His body of work can be split into two main periods:

  • Pre 1886: He was painting very much in the Dutch style with dark and earthy colors.
  • Post 1886: Upon moving to Paris, he adopted the bolder brushstrokes and vibrant colors of the Impressionists, and accentuated them.
The emotional intensity of his painting conveyed by expressive colors and exaggerated rhythms has connected with millions of art lovers. He died at the age of 37, influencing generations of artists after him as he was one of the  precursors of early Abstraction, Fauvism and Expressionism.

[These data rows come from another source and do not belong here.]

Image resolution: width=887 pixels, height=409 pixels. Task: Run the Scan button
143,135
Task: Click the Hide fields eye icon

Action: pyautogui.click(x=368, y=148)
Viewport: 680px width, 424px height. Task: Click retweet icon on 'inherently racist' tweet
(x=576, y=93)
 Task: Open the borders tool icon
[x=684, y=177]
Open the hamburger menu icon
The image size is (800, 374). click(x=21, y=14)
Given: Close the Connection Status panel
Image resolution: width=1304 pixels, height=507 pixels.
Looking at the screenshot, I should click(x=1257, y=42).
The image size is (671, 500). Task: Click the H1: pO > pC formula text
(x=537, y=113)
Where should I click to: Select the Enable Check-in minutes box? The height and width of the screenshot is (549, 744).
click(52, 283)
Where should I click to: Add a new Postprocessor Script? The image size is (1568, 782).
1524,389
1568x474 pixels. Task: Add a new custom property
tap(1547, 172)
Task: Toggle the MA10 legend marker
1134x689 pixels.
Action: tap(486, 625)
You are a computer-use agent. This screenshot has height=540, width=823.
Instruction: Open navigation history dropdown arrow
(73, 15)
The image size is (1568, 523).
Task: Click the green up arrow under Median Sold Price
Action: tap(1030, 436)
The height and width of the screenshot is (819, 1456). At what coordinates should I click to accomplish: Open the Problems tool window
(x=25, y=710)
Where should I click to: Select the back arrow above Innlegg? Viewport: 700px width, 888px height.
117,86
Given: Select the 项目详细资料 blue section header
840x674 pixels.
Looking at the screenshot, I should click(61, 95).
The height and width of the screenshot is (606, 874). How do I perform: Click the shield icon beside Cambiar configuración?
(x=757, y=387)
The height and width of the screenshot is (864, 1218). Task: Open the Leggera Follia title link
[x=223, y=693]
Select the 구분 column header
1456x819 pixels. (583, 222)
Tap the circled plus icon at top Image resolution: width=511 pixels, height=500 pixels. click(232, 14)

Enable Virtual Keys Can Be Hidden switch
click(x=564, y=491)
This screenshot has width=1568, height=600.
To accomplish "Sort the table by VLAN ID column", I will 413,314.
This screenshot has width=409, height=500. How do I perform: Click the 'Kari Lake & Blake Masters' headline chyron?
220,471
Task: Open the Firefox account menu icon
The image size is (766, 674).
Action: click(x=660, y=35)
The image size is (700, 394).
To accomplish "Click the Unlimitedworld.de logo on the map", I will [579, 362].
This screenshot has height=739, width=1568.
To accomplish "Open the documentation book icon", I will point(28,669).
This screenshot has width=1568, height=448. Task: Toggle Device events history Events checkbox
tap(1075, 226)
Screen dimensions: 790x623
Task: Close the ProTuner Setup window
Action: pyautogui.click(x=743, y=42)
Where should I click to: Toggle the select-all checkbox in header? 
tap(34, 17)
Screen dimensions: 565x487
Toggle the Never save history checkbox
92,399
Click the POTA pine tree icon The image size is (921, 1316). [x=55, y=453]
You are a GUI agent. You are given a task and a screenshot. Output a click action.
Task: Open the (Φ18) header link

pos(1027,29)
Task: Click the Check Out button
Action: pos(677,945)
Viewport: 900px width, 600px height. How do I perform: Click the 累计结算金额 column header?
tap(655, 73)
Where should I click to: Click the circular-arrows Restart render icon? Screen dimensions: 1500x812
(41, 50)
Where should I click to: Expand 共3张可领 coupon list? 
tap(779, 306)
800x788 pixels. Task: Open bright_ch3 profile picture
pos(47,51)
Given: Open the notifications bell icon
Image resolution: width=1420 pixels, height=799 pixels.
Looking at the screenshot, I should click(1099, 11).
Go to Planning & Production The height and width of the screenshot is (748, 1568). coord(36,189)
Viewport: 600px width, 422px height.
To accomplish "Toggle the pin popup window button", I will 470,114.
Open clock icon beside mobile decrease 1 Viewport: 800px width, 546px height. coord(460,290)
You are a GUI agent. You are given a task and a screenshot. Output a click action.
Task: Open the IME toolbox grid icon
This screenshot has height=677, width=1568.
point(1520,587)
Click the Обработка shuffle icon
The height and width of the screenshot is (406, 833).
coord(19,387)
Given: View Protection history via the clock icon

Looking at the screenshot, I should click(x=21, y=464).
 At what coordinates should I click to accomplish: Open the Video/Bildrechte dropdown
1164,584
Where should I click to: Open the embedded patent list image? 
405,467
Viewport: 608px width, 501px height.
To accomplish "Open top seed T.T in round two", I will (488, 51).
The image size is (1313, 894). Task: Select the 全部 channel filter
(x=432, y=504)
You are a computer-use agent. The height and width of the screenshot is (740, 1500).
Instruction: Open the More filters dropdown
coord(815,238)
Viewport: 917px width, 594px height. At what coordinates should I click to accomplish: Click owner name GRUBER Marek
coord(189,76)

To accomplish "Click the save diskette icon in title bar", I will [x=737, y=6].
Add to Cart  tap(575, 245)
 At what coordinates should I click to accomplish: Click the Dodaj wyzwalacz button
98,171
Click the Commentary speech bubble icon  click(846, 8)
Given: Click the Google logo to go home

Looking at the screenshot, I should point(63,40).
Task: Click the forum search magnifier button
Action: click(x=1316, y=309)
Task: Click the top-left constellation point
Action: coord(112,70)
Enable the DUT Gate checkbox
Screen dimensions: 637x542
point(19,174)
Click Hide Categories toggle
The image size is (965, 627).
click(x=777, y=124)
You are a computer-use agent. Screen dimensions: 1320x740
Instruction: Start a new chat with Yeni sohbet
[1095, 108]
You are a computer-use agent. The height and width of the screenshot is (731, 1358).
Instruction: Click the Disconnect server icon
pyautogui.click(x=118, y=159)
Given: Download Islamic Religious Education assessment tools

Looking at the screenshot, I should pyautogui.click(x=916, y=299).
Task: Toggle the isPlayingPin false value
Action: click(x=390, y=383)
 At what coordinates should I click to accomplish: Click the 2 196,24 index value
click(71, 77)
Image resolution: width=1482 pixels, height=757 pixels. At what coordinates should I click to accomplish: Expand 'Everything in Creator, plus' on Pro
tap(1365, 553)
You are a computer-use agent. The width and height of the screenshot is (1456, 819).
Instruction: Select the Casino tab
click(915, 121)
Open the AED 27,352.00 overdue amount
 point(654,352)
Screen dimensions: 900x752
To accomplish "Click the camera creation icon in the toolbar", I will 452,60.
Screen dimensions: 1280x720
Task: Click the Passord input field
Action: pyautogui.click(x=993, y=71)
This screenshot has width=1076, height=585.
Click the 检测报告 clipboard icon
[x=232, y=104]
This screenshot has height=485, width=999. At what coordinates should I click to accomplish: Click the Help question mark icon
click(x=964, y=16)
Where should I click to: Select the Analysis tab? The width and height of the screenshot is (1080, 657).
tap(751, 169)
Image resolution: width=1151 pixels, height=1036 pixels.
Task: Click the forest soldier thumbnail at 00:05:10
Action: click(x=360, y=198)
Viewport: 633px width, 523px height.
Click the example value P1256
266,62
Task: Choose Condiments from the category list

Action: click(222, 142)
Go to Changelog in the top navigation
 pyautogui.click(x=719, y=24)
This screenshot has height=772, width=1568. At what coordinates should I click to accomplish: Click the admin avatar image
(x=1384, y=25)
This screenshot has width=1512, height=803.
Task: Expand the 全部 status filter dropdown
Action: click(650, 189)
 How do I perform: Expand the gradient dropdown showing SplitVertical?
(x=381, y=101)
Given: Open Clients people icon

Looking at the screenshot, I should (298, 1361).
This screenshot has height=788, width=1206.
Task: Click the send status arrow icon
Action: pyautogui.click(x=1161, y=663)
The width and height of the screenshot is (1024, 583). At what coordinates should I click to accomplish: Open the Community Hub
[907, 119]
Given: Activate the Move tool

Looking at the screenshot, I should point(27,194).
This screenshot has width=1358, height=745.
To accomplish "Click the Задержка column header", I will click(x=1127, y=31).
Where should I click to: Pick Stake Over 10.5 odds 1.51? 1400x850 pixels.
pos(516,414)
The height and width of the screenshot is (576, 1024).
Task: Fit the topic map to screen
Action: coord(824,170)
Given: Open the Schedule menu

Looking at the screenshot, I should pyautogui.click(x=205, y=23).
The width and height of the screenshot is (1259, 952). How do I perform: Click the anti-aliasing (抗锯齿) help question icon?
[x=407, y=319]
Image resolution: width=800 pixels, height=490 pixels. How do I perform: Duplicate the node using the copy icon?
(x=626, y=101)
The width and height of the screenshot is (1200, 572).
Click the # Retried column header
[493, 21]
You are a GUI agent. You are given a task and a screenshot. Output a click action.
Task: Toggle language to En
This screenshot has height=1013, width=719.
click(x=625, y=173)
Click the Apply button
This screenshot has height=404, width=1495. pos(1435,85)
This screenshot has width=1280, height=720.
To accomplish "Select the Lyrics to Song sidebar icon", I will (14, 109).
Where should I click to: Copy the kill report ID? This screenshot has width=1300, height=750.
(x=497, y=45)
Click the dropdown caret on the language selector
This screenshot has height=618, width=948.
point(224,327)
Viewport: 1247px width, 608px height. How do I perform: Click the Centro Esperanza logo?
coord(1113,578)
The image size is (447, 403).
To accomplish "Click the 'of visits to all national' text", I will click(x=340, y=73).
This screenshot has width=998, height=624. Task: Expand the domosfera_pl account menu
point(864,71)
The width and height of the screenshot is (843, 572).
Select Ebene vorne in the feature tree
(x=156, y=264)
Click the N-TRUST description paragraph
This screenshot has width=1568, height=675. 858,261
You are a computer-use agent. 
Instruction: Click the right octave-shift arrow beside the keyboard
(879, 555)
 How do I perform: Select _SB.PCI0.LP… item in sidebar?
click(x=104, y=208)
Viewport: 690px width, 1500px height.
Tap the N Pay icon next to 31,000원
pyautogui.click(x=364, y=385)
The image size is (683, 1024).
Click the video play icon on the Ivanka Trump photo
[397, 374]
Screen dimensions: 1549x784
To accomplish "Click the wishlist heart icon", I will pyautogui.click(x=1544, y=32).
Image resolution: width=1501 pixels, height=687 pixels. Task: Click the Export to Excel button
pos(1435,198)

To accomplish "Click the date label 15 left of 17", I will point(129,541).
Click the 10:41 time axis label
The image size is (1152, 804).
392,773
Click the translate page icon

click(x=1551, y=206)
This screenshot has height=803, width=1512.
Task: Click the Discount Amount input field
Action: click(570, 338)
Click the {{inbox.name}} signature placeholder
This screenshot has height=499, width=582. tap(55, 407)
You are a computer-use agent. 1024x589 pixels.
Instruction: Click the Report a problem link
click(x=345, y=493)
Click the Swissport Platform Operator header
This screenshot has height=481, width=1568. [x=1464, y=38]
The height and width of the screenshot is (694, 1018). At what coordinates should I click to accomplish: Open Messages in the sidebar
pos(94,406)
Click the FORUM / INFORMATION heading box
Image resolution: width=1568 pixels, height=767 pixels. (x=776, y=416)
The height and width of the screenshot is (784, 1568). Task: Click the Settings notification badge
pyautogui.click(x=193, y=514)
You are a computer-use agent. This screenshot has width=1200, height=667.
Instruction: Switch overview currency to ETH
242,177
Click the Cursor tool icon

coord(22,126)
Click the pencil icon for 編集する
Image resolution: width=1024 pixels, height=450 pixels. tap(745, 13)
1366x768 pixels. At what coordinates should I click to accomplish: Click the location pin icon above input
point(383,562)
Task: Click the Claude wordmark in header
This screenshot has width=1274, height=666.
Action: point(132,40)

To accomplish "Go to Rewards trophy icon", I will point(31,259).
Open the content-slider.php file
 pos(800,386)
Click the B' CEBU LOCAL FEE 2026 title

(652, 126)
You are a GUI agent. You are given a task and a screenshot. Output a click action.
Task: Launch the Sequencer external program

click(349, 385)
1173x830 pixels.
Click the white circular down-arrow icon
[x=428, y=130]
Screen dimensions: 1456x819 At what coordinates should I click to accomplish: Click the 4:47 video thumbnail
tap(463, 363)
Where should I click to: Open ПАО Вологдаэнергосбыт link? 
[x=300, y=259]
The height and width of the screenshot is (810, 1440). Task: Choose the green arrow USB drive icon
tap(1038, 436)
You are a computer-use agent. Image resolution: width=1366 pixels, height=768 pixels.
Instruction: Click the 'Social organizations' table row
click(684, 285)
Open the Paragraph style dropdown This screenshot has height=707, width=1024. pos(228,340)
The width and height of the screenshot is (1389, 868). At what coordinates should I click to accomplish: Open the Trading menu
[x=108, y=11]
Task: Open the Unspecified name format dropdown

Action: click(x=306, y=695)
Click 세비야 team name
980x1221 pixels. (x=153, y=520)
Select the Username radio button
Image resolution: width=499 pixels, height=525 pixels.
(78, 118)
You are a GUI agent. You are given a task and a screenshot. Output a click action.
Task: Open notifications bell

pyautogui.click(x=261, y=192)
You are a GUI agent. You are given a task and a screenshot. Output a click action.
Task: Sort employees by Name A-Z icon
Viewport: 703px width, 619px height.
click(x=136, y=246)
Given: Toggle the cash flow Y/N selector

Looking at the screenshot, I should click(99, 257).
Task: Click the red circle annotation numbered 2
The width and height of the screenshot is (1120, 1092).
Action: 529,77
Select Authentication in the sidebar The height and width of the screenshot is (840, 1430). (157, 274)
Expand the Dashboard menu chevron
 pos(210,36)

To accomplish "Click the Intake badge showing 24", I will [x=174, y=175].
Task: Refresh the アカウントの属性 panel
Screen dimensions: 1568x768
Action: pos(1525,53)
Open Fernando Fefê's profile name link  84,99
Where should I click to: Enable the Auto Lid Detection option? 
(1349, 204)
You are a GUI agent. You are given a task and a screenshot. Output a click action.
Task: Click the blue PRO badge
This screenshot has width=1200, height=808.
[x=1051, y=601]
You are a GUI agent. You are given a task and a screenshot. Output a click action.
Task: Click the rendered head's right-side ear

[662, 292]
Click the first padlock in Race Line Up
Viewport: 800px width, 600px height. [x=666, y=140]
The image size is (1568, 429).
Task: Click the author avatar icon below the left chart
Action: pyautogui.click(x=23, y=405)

What do you think made Vincent Van Gogh appealing to such a wide audience even today?

Comments

  1. In the recent excellent biography, ‘van Gogh- The Life’, the popular myth of Vincent’s suicide was convincingly disproved. It demeans his reputation, and distorts the role of the artist in society to go on unquestioningly repeating this story. Please see the research!

  2. Beth Meredith says:

    I’ve been trying to paint like Cezanne for the past 6 or 7 years and it ain’t easy.

  3. JD says:

    Looking at The Church at Auvers sur Oise, I wonder what are the rules regarding distortion. Not all distortion would result in an interesting shape. How does one use distortion to create a mood? What lines or breaks create the feeling of gloom, or joy, or whatever?

  4. RobW says:

    The willingness of Van Gogh and others to make their own rules is what sets them apart from scribblers and daubers such as I.

  5. Sandrine says:

    Hi JD, I am not sure there are rules about distortion but it sure has an effect of intensifying feeling. As for the mood of a painting, other factors will have to be considered such as color choices and composition.
    Personally I think that the effect of gloom in this painting comes from the fact that a large building that is the church does only have a few straight lines, in fact most of the painting is done with brushstrokes that are giving a sense of movement to the scene. Then there is the divided path that adds tension. Also the church is painted as if we were looking at it at night which comes in contradiction with the blue sky.